+++ RECORD EXCERPTS +++

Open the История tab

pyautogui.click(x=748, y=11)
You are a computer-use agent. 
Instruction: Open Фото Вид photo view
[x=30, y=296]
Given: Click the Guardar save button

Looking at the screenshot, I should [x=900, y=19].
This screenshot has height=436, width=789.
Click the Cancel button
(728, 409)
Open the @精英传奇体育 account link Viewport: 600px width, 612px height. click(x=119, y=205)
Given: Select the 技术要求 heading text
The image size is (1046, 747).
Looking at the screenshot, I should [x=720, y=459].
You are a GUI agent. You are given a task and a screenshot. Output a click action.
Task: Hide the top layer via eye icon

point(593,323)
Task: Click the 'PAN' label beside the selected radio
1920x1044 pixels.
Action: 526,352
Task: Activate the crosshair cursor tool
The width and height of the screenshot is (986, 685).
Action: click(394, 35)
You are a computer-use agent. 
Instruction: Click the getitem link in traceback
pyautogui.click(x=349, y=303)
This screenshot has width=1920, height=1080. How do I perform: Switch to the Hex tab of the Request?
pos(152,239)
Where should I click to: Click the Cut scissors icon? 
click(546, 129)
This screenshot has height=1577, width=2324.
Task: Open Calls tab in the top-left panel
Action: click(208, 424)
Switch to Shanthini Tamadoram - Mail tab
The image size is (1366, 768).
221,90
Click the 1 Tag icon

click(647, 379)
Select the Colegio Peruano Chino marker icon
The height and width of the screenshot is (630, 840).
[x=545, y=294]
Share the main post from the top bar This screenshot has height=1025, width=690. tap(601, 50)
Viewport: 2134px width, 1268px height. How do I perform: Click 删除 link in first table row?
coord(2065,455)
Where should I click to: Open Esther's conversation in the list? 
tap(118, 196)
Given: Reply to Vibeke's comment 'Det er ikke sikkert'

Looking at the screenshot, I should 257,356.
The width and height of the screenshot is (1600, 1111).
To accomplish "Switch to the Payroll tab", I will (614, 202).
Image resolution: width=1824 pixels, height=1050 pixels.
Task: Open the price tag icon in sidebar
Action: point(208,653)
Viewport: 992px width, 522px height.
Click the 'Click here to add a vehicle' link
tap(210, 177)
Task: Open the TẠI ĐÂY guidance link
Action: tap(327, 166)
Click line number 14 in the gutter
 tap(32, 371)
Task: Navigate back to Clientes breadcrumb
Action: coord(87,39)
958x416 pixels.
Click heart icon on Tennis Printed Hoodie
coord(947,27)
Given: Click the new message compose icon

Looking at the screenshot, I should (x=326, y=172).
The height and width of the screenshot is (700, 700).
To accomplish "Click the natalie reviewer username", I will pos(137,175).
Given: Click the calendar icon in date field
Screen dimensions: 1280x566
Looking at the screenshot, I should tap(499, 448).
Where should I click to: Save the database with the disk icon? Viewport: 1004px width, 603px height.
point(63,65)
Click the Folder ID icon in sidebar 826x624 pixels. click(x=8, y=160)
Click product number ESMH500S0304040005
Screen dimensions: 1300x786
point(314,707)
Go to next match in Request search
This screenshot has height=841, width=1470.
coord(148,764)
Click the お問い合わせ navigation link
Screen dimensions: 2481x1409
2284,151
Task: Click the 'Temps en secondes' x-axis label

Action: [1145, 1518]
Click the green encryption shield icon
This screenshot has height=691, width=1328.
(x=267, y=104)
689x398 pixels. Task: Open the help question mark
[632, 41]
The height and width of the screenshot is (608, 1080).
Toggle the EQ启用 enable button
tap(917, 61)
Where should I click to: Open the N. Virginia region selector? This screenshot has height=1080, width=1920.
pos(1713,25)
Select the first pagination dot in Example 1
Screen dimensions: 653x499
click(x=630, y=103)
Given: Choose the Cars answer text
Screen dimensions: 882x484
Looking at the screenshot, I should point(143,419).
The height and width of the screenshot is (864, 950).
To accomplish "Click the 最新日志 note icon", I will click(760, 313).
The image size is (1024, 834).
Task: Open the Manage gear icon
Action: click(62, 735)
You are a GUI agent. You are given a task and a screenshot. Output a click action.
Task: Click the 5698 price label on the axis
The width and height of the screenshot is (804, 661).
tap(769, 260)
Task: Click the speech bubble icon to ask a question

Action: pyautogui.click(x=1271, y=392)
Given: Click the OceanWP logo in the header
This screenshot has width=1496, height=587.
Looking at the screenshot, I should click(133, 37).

+++

Rewrite the entries starting at the very first one and ending at the line that contains "Action: point(208,653)", swapping "Instruction" for "Command" throughout and leaving everything else unchanged.

**RIGHT ANSWER**
Open the История tab

pyautogui.click(x=748, y=11)
You are a computer-use agent. 
Command: Open Фото Вид photo view
[x=30, y=296]
Given: Click the Guardar save button

Looking at the screenshot, I should [x=900, y=19].
This screenshot has height=436, width=789.
Click the Cancel button
(728, 409)
Open the @精英传奇体育 account link Viewport: 600px width, 612px height. click(x=119, y=205)
Given: Select the 技术要求 heading text
The image size is (1046, 747).
Looking at the screenshot, I should [x=720, y=459].
You are a GUI agent. You are given a task and a screenshot. Output a click action.
Task: Hide the top layer via eye icon

point(593,323)
Task: Click the 'PAN' label beside the selected radio
1920x1044 pixels.
Action: 526,352
Task: Activate the crosshair cursor tool
The width and height of the screenshot is (986, 685).
Action: click(394, 35)
You are a computer-use agent. 
Command: Click the getitem link in traceback
pyautogui.click(x=349, y=303)
This screenshot has width=1920, height=1080. How do I perform: Switch to the Hex tab of the Request?
pos(152,239)
Where should I click to: Click the Cut scissors icon? 
click(546, 129)
This screenshot has height=1577, width=2324.
Task: Open Calls tab in the top-left panel
Action: click(208, 424)
Switch to Shanthini Tamadoram - Mail tab
The image size is (1366, 768).
221,90
Click the 1 Tag icon

click(647, 379)
Select the Colegio Peruano Chino marker icon
The height and width of the screenshot is (630, 840).
[x=545, y=294]
Share the main post from the top bar This screenshot has height=1025, width=690. tap(601, 50)
Viewport: 2134px width, 1268px height. How do I perform: Click 删除 link in first table row?
coord(2065,455)
Where should I click to: Open Esther's conversation in the list? 
tap(118, 196)
Given: Reply to Vibeke's comment 'Det er ikke sikkert'

Looking at the screenshot, I should 257,356.
The width and height of the screenshot is (1600, 1111).
To accomplish "Switch to the Payroll tab", I will (614, 202).
Image resolution: width=1824 pixels, height=1050 pixels.
Task: Open the price tag icon in sidebar
Action: point(208,653)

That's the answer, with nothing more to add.